TASK DESCRIPTION >> Copy out the stretch of rows from the start through the line containing "Action: tap(376, 58)", inclusive, character for character.

-- Begin SUPPLIED ENTRIES --

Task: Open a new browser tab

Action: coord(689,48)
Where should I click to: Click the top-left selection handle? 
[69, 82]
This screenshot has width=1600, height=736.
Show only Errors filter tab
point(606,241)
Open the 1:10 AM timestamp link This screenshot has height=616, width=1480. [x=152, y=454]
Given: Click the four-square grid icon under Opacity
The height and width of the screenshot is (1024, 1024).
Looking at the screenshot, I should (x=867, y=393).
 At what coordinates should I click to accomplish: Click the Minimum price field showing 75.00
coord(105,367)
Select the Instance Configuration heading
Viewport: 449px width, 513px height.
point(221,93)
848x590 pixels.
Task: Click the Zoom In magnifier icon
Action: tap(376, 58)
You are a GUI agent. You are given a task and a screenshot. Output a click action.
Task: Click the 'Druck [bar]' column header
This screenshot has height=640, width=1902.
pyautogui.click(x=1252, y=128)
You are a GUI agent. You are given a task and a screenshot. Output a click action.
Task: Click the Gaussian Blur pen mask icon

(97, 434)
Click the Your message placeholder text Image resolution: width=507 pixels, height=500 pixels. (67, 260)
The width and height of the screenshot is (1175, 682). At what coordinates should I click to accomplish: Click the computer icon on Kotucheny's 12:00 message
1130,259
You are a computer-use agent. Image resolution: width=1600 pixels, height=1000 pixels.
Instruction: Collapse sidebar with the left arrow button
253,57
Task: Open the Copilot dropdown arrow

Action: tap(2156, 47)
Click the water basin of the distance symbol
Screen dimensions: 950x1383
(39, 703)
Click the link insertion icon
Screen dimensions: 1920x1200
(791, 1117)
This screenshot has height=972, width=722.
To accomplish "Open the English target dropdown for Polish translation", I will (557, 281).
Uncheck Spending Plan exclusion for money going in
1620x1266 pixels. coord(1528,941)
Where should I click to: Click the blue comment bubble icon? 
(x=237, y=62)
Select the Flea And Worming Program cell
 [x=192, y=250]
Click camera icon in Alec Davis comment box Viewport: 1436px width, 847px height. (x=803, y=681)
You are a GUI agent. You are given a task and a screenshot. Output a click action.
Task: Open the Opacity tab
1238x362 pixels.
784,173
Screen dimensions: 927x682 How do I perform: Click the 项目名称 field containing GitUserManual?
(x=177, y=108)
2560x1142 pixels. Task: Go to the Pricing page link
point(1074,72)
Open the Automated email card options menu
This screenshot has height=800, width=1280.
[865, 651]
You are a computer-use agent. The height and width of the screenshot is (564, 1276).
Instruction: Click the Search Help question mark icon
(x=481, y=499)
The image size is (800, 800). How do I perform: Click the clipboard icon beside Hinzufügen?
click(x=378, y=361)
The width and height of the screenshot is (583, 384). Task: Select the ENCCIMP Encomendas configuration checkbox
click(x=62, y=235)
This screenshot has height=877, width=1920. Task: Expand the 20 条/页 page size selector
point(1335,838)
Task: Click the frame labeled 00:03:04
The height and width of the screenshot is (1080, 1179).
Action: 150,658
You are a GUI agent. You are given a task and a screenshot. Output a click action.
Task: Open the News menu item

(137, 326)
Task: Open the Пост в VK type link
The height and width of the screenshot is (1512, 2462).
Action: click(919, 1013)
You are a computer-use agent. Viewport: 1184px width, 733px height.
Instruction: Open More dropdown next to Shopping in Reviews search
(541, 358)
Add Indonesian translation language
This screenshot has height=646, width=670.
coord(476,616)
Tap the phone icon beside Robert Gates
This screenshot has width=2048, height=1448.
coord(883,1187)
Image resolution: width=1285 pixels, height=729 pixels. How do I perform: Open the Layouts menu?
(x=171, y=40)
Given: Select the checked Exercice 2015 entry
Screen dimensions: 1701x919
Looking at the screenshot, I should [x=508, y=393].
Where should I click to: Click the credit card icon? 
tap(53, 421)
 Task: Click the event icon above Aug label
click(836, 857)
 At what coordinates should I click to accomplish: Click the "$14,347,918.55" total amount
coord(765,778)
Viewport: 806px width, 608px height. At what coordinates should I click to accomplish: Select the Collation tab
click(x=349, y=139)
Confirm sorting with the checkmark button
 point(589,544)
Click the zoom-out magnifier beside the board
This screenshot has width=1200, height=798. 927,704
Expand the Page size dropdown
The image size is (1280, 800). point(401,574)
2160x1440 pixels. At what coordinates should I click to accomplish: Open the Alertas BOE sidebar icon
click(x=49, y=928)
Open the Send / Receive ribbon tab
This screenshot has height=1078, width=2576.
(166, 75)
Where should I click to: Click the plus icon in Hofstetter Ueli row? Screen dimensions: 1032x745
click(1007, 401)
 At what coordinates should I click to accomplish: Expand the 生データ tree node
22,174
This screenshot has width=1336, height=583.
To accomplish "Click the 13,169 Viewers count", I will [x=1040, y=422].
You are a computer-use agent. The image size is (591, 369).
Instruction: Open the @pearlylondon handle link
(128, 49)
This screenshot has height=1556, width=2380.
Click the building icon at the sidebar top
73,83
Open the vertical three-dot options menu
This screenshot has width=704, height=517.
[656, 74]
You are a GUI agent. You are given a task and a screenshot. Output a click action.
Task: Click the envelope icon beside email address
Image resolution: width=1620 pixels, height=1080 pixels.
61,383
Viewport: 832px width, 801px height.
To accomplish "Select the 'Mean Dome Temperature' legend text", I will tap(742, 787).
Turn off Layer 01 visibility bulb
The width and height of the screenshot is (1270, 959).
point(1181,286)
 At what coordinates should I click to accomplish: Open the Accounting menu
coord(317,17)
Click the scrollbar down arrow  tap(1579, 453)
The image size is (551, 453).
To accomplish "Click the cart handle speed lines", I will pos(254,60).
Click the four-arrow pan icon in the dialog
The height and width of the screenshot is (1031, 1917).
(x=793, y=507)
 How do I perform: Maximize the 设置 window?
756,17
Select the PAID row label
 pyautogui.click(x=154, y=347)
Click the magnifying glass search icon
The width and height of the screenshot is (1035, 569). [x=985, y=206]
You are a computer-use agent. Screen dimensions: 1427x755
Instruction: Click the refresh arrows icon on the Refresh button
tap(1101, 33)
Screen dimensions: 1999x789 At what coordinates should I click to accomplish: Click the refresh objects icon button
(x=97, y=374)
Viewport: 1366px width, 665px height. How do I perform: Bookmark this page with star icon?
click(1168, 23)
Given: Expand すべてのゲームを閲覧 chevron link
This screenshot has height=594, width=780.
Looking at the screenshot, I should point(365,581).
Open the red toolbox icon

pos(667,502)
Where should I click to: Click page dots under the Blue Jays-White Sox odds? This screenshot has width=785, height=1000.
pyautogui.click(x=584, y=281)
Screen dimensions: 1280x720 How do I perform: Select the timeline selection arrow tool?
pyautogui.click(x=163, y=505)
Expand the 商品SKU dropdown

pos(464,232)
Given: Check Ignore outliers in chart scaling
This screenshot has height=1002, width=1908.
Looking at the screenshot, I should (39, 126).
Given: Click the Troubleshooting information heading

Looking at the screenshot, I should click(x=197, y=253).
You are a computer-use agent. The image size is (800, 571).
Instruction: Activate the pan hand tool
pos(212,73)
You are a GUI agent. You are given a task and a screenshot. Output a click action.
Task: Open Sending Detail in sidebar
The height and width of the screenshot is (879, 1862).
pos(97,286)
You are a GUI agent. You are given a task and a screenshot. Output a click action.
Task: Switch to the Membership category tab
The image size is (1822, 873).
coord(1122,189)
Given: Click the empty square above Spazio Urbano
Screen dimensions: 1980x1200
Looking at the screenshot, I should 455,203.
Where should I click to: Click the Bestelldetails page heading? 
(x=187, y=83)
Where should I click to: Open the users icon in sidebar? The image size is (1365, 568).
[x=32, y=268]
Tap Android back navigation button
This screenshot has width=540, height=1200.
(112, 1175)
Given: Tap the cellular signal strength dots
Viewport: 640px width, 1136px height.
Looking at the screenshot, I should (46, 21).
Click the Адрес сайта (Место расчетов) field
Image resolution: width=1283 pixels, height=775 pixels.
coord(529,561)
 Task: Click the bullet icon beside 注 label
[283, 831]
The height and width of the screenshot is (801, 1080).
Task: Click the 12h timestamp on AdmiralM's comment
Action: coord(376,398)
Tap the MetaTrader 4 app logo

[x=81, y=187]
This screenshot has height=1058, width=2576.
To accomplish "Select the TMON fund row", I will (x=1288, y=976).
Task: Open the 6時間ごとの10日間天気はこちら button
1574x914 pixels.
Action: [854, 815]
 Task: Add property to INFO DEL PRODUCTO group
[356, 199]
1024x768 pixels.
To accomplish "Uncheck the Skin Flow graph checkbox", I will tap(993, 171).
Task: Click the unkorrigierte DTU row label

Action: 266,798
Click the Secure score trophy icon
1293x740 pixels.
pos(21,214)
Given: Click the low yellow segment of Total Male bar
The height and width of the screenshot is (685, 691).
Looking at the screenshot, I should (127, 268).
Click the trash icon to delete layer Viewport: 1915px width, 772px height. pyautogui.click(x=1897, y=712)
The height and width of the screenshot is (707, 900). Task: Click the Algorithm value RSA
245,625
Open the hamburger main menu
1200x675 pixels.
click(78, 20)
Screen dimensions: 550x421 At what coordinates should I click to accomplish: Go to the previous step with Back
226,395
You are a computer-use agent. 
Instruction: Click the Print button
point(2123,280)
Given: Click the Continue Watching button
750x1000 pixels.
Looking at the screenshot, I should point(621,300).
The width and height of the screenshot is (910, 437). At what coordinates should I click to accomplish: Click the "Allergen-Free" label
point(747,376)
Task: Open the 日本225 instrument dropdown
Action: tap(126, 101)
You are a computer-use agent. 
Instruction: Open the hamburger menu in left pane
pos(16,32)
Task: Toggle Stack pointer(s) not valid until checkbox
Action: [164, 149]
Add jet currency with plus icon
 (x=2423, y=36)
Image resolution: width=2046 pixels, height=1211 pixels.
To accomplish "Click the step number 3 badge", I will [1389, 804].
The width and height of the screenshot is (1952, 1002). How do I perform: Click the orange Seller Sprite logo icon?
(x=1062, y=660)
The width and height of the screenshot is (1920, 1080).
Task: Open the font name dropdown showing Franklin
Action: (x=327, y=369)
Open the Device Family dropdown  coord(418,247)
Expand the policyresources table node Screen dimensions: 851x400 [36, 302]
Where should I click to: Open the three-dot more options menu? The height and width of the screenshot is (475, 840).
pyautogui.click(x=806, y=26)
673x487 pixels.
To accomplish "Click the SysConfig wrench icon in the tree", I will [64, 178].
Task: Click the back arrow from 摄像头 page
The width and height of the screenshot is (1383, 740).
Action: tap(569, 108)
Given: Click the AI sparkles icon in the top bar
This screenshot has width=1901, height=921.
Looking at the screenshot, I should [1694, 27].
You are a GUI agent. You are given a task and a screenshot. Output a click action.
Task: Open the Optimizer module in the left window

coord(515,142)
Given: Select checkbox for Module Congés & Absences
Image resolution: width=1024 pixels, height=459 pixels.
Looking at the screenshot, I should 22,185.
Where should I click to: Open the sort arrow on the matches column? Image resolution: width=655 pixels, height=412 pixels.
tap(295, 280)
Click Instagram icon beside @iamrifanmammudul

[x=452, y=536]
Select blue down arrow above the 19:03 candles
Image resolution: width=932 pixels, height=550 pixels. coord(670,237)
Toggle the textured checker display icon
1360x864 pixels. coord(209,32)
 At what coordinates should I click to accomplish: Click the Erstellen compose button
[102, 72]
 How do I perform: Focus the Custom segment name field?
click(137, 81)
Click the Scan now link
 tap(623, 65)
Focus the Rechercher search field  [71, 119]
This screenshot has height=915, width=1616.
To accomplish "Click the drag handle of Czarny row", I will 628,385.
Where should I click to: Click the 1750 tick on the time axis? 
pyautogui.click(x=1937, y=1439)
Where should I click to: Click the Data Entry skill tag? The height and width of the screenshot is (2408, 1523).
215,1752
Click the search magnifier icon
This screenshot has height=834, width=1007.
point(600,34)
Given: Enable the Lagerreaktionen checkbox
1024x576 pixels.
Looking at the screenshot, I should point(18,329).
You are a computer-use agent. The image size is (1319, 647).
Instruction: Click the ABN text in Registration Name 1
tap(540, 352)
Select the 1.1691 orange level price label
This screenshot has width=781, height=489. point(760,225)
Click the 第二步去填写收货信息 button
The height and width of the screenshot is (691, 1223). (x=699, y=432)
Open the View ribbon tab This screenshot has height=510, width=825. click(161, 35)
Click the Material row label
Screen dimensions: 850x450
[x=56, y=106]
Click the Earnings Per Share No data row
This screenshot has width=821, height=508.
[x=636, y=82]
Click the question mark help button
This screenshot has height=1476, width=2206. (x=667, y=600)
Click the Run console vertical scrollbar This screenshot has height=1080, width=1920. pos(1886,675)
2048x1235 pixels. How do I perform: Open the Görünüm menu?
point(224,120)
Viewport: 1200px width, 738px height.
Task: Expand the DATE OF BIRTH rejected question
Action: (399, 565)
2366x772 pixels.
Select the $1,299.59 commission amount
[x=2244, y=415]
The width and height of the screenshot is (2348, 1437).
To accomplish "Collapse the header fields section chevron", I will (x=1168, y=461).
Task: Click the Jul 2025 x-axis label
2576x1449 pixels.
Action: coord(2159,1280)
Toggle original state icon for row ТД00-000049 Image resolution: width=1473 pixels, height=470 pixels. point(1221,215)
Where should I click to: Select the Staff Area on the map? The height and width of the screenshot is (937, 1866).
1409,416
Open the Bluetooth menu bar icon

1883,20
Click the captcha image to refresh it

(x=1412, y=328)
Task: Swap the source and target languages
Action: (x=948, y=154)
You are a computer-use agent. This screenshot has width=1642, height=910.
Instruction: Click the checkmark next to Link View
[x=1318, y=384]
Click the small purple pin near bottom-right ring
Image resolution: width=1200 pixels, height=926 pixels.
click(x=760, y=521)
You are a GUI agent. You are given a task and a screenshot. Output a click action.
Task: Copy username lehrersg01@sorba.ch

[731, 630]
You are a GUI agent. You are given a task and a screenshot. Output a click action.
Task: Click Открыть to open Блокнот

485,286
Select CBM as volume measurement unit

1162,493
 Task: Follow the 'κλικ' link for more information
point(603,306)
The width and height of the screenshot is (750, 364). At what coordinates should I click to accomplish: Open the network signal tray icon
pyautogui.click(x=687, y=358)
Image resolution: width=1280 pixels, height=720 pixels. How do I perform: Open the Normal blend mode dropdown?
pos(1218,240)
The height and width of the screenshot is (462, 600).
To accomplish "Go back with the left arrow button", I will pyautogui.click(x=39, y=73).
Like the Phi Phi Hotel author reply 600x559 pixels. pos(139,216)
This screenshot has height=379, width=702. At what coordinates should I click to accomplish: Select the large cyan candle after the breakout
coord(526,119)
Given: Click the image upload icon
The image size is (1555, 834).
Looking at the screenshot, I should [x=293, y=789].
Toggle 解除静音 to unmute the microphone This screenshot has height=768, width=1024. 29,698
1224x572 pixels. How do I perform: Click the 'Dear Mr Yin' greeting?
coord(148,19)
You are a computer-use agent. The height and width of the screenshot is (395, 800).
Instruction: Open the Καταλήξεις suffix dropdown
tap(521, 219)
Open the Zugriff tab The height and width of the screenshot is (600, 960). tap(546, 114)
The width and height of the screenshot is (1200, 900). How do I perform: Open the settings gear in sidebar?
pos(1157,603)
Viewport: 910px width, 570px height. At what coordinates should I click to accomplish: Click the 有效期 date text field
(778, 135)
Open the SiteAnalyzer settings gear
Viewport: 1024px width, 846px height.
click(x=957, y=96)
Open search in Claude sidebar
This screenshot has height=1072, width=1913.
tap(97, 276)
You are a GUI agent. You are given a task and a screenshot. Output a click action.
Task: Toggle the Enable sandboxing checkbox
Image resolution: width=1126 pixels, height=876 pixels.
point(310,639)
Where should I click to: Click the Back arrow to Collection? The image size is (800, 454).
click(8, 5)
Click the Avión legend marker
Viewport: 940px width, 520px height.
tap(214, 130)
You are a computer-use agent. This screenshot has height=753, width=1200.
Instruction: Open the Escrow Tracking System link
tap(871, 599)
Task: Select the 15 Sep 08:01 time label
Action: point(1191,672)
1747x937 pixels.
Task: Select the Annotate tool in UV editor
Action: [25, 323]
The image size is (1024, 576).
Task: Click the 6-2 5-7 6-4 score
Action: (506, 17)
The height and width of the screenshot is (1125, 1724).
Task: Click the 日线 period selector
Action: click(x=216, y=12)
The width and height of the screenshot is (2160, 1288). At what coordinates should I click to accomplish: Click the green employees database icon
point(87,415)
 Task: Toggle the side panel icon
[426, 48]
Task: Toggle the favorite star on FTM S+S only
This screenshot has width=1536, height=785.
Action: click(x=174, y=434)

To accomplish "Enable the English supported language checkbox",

-- End SUPPLIED ENTRIES --

RESULT OF THE EXERCISE >>
Task: Open a new browser tab

Action: coord(689,48)
Where should I click to: Click the top-left selection handle? 
[69, 82]
This screenshot has width=1600, height=736.
Show only Errors filter tab
point(606,241)
Open the 1:10 AM timestamp link This screenshot has height=616, width=1480. [x=152, y=454]
Given: Click the four-square grid icon under Opacity
The height and width of the screenshot is (1024, 1024).
Looking at the screenshot, I should (x=867, y=393).
 At what coordinates should I click to accomplish: Click the Minimum price field showing 75.00
coord(105,367)
Select the Instance Configuration heading
Viewport: 449px width, 513px height.
point(221,93)
848x590 pixels.
Task: Click the Zoom In magnifier icon
Action: tap(376, 58)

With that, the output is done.